Last year, the city council expected to invest nearly $4.6 million dollars in alcoholic beverages to stock the city’s liquor store: $2.85 million on beer, $1.6 million on hard liquor and another $130,000 on other alcoholic drinks.

The budget estimated that the liquor store would garner more than $5.4 million in revenue. After expenses and maintenance of the $100,000 Liquor Store Fund, $332,000 was to be transferred into the city’s general fund. That accounts for just less than one quarter of the total transfers.

The liquor business in Brookings does not rest solely on the store, however. In addition to retail profits, the city also skims a little from the override percentage charged to other alcoholic beverage sellers within city limits.

But exactly whose business is it to make sure residents and students get from the bar or their party hangout to home safely?

The city takes a relatively small role in this aspect, compared to its investment in liquor.

Brookings has one city-subsidized taxi service. Last year, the city council gave $42,730 for the taxi.

Manned by George Benson, the taxi service does operate during traditional bar hours. Monday through Wednesday, the taxi runs until 10 p.m., and Thursday through Saturday, the service operates until 2:30 a.m.

Benson said a taxi ride from the party to anywhere in city limits will run $4.75.

Not a bad price to pay to get home safely. Yet, some who are experienced in dealing with the taxi service say that with only one taxi and a bar full of those unfit to drive, it is sometimes difficult to track it down.

“I tell you, it is not always easy to get a hold of them,” said Kalli Perry, bartender at Skinner’s Pub. “I mean, it’s policy for us to call a cab for them (those unfit to drive) or let them use the phone here, but late at night, the taxi is hard to contact. It seems like they don’t answer half the time.”

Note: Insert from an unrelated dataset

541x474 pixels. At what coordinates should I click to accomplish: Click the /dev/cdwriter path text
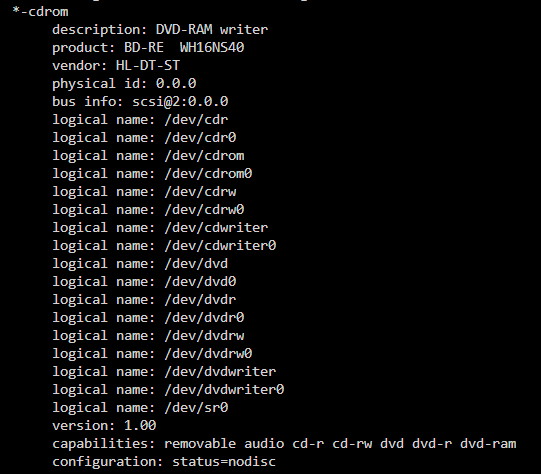(x=216, y=228)
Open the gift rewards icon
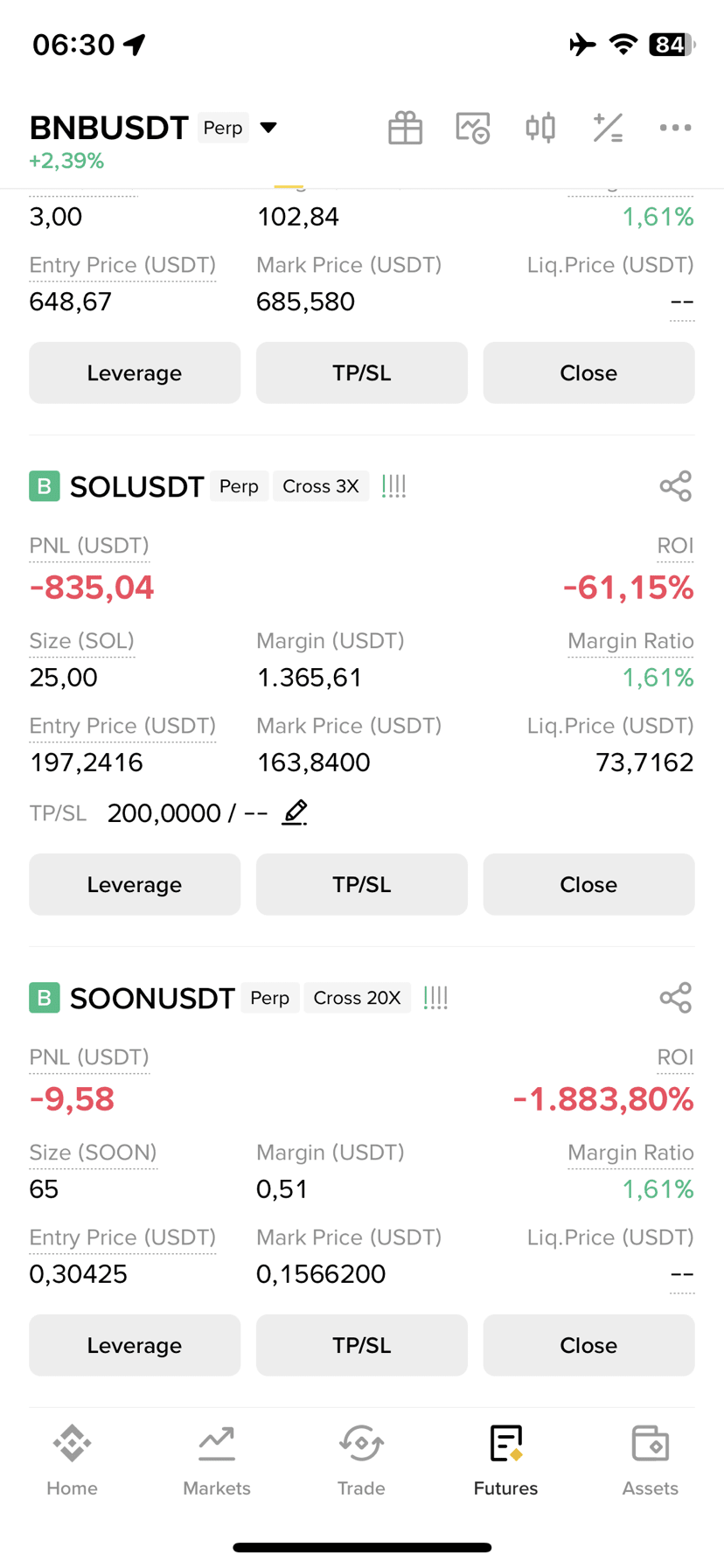 point(405,128)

Herriott said the taxi service exists in Brookings for two reasons: the transport of the elderly and disabled and the transport of other people, including the bar crowd or other party goers unfit to drive themselves. However, he has noticed that, at certain points in the night, one taxi service just is not enough.

“I personally think that a subsidized taxi service is a good idea,” he said. “I did hear of a second party that made an inquiry into operating another taxi service in the city. That would be a good idea, especially for bar patrons.”

Herriott said bar patrons are recognized as one constituency in the city and should therefore be represented accordingly.

Gunderson is another person who noticed the shortage of alternative transportation. Here’s where the Gundy Bus comes in. For $5, patrons can go anywhere within city limits.

“I usually run downtown on Thursday nights and any other traditional bar night like Hobo Days or other busy weekends,” he said.

Gunderson said he drives anywhere from 10 to 30 people home on an average Thursday night. On Hobo Days weekend last year, his bus took more than 200 people home safely.

“It’s something I do to make a little money, yes; but also to make sure people get home safely,” he said. “That is very important to me.”

It is also important to many of the city establishments that serve alcohol. A majority of bars offer incentives to a designated driver, or at least have a public phone.

Shirley Christopherson, a 30-year manager of the Chevy Lounge, said she gives free non-alcoholic drinks to designated drivers, in an attempt to encourage the practice.

“We give free pops, Cokes, orange juice to the designated drivers,” she said. “If someone has had enough, we cut them off. They’re not always too happy about it, but that’s the way it is.”

She said her employees know to help a bar patron get a ride home when needed.

“I always tell them, there’s no law against drinking, but there is one against drinking and driving,” she said. “It’s cheaper to call a ride than the alternative when you’re caught.”

Skinner’s Pub also gives fountain pop to a designated driver.

Amanda Hansen, a 2-year employee of the Safari Lounge, said she and her fellow workers strictly enforce cut-off limits.

“There’s a certification that everyone who serves alcohol must get in relation to recognizing cut-off limits,” she said. “It’s good training to get and is important when dealing with the safety of customers. That’s the main thing.”